During pregnancy, the synthesis of oxytocin receptors in the uterus greatly increases, reaching a peak during labor and delivery. Consequently, the administration of carbetocin or another oxytocin analog during or immediately following birth will have increased uterotonic and contractile effect. Carbetocin also functions to thicken the blood, further preventing post-partum hemorrhage. Carbetocin should be used to induce or augment labor with extreme caution since it could cause cardiac problems for the infant.
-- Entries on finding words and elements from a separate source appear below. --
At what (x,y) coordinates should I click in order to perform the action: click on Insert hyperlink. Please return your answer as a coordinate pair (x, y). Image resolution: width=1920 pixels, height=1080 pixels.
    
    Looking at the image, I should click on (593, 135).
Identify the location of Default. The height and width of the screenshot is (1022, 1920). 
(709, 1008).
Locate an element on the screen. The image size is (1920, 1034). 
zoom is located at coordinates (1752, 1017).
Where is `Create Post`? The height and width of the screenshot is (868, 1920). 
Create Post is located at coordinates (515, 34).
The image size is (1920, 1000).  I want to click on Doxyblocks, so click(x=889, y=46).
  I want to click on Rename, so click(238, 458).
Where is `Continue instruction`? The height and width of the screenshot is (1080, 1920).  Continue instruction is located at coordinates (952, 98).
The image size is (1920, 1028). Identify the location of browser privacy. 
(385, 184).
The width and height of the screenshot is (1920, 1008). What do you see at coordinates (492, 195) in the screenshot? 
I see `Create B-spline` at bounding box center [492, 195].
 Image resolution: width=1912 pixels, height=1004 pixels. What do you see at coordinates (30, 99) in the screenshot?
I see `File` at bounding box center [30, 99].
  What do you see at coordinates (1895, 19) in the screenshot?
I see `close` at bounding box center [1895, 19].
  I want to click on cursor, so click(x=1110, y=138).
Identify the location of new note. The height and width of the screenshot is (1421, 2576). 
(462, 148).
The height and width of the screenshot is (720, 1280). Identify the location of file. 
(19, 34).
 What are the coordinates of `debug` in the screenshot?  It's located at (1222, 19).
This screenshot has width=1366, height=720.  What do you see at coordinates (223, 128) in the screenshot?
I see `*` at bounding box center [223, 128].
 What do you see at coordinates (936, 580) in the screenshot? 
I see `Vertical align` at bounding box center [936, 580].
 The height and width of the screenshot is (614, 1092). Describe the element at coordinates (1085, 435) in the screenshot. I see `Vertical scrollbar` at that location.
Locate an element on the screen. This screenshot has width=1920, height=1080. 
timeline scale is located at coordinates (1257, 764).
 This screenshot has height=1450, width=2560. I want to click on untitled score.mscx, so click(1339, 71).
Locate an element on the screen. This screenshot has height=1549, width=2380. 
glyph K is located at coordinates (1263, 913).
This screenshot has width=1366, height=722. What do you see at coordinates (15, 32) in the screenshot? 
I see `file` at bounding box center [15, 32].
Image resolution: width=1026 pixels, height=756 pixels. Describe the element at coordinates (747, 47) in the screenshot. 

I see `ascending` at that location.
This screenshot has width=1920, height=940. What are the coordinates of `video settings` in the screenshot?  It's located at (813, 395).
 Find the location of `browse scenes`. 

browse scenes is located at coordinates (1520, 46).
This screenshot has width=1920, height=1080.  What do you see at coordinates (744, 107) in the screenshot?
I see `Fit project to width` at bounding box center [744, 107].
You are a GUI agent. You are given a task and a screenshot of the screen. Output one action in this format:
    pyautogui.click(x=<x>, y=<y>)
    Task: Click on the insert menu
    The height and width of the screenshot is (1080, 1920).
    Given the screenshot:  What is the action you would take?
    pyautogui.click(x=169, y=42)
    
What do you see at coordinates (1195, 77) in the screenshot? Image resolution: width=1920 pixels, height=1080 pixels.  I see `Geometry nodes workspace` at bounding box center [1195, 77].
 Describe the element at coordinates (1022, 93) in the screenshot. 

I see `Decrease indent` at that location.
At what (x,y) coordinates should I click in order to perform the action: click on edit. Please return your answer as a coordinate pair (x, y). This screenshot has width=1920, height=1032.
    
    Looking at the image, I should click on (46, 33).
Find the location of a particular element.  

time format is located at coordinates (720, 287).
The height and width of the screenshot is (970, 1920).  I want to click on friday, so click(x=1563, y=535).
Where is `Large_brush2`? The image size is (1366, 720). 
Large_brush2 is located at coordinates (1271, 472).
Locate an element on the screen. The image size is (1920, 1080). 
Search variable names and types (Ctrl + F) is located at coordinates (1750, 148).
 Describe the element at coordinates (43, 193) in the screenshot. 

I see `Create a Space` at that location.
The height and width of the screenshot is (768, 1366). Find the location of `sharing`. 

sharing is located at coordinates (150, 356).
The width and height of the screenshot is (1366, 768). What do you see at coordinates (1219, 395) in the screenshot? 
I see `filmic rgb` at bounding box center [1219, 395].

Carbetocin is to be used in the hospital by prescription only. It can be administered intravenously or intramuscularly. In both cases, the recommended dose for an average adult female is 100 ug. Contractile effects of the uterus are apparent within two minutes and can be observed for approximately one hour, though maximum binding occurs about 30 minutes after intramuscular injection. Administration is performed immediately following parturition to minimize risk of postpartum hemorrhage by inducing uterine contractions, increasing muscle tone and thickening the blood. If further uterine stimulation is needed, treatment with other forms of oxytocic uterotonic drugs should be used.
Endogenous and synthetic oxytocin has a half-life of approximately 3.5 minutes. Carbetocin, in comparison, has a much longer half-life ranging from 85–100 minutes. The bioavailable dose is around 80%. The elimination half-life following intravenous administration is around 40 minutes, though the elimination mechanism is not entirely known. Studies have shown that elimination is only minimally renal (0.7%), but may occur at least partially through enzymatic degradation of peptides, primarily on the C-terminal end. Both elimination and volume of distribution are not dose dependent.
Society and culture
Carbetocin has been approved for use under the following three brand names in 23 countries, not including the United States: Duratocin (Argentina, Australia, Bahrain, Canada, China, Hong Kong, Italy, Malaysia, Singapore, New Zealand), Lonactene (Mexico), and Pabal (Austria, Belgium, Switzerland, Germany, Estonia, France, UK, Hungary, Lithuania, Luxembourg). Duratocin has also been approved for veterinary use in Poland, Germany, Italy, Belgium, Luxembourg, France and the Netherlands.